— START OF Records for this task —

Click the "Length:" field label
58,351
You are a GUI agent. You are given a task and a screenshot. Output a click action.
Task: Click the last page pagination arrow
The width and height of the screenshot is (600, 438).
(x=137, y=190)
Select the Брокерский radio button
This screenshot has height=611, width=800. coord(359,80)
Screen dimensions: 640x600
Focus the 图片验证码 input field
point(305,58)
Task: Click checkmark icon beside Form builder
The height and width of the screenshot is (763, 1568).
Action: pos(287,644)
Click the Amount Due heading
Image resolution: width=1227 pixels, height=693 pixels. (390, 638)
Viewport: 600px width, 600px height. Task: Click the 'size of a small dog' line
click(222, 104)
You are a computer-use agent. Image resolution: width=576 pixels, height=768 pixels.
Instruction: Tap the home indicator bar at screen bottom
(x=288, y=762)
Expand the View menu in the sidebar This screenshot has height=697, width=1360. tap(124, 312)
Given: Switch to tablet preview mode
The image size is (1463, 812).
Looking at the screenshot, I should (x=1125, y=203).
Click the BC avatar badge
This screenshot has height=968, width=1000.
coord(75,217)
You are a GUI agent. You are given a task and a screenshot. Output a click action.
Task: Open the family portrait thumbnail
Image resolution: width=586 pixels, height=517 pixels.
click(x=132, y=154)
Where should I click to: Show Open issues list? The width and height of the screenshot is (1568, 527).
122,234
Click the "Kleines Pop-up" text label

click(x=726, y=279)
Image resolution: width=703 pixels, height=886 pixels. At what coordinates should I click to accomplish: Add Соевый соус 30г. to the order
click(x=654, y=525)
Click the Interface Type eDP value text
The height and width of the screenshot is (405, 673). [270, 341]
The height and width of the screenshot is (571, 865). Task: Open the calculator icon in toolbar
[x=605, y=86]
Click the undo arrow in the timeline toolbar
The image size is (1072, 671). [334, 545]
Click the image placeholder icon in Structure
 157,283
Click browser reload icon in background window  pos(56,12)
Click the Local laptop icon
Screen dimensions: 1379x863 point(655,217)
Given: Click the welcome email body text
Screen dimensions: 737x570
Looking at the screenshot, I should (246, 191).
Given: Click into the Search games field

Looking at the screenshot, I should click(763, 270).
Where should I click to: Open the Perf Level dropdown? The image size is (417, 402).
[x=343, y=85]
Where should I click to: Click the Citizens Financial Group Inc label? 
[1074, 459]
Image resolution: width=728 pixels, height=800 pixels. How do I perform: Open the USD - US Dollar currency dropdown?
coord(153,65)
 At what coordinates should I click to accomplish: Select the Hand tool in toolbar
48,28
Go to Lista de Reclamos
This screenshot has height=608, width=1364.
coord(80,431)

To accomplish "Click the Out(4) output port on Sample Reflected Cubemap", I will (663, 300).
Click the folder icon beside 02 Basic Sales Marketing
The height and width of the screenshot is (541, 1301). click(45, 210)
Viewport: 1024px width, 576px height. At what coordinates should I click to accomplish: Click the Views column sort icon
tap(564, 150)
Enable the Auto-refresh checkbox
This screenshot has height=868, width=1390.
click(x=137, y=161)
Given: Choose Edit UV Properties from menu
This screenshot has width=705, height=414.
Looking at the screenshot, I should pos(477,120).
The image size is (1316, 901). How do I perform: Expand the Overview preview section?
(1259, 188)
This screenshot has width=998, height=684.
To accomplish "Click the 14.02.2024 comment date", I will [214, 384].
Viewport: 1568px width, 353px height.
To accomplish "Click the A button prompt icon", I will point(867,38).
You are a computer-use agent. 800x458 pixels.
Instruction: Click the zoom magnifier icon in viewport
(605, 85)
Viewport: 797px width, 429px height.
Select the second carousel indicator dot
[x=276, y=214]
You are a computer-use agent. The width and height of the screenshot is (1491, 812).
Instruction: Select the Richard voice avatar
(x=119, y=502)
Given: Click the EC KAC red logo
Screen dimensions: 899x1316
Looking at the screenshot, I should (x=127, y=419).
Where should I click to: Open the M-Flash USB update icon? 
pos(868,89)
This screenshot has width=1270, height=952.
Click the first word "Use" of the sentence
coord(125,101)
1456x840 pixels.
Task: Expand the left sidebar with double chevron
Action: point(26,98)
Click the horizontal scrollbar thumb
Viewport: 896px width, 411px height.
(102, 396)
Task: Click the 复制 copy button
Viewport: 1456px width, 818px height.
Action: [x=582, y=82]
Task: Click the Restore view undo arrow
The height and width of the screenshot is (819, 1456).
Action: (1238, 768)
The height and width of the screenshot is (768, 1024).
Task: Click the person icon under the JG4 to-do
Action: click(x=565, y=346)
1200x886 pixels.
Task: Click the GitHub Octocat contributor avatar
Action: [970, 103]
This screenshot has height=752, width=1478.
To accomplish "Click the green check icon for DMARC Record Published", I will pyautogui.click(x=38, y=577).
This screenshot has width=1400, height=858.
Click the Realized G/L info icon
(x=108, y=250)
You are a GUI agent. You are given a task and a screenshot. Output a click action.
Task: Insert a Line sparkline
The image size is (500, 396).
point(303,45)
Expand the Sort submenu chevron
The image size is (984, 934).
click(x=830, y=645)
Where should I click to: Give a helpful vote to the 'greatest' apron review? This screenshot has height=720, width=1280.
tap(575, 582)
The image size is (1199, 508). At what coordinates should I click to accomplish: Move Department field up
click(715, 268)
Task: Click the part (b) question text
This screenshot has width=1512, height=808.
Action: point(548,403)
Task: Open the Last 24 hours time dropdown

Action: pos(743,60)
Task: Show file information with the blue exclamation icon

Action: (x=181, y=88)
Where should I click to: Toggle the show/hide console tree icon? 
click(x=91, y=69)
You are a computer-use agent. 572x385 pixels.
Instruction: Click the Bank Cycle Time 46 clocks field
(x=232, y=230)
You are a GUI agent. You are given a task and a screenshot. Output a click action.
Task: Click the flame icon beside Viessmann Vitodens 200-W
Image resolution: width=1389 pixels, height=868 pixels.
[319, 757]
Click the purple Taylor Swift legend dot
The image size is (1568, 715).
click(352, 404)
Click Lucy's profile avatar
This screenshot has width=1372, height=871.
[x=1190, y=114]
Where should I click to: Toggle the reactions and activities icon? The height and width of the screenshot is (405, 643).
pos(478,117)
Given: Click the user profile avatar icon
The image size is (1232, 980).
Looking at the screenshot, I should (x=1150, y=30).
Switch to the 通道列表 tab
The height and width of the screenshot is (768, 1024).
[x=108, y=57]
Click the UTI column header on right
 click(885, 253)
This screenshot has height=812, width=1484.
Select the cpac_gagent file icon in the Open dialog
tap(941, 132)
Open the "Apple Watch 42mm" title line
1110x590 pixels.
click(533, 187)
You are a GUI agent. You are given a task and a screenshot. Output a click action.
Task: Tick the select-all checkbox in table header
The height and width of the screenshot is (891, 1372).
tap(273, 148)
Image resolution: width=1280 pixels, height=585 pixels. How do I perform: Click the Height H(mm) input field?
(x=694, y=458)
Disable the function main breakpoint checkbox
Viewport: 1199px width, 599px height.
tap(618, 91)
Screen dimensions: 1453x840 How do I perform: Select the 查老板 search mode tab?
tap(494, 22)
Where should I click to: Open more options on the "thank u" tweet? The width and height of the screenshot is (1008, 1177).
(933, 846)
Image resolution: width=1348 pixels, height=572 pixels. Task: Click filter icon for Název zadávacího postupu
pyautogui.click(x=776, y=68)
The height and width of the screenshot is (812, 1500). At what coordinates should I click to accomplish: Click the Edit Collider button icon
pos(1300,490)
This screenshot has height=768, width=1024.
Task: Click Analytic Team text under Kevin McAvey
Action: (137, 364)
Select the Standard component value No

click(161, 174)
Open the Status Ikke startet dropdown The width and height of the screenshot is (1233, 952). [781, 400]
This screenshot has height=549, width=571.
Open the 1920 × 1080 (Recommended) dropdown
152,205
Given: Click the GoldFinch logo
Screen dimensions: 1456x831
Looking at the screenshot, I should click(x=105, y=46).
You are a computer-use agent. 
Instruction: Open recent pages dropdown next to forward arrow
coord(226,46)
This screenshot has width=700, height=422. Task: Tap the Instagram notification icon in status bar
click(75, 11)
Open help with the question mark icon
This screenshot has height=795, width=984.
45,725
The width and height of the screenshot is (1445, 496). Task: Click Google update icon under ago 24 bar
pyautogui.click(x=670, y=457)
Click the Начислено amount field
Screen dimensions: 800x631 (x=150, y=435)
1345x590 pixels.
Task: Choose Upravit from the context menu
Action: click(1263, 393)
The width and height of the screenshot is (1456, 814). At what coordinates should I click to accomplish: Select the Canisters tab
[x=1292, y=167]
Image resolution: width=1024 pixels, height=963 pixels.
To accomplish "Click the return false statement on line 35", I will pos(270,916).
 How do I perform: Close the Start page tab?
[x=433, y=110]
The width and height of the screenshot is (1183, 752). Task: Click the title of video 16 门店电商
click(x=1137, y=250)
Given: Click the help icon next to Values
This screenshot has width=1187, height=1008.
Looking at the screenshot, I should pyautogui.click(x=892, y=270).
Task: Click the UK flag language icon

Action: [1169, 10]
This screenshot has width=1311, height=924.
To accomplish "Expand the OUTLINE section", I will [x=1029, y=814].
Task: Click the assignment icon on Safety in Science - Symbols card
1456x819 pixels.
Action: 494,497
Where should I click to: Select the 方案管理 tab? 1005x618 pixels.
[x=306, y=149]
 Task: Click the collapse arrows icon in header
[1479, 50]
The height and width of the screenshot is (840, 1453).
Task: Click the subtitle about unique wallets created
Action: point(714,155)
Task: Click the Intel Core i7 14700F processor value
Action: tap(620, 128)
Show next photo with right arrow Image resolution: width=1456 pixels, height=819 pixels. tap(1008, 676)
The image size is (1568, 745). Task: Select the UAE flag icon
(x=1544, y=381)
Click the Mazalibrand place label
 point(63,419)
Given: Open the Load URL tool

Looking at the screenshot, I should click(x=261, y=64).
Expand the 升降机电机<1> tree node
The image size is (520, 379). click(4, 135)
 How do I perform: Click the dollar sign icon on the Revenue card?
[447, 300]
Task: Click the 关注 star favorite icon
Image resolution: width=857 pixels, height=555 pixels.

— END OF Records for this task —

*Requirements*
Repeat the lines of the records word for word, starting at the line that contains "Task: Click the part (b) question text" and ending at the line that contains "click(x=91, y=69)", with both of those lines included.

*Output*
Task: Click the part (b) question text
This screenshot has width=1512, height=808.
Action: point(548,403)
Task: Open the Last 24 hours time dropdown

Action: pos(743,60)
Task: Show file information with the blue exclamation icon

Action: (x=181, y=88)
Where should I click to: Toggle the show/hide console tree icon? 
click(x=91, y=69)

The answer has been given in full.